- Stated goal
Starting at the line that contains "Open Rect Transform help reference" and ending with the last line of the listing, render those lines as a JSON list of strings, one string per line, with blank lines left out.

- Records provided
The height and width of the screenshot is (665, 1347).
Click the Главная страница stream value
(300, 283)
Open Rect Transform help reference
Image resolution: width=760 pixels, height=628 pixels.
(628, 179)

- Output
[
  "Open Rect Transform help reference",
  "Image resolution: width=760 pixels, height=628 pixels.",
  "(628, 179)"
]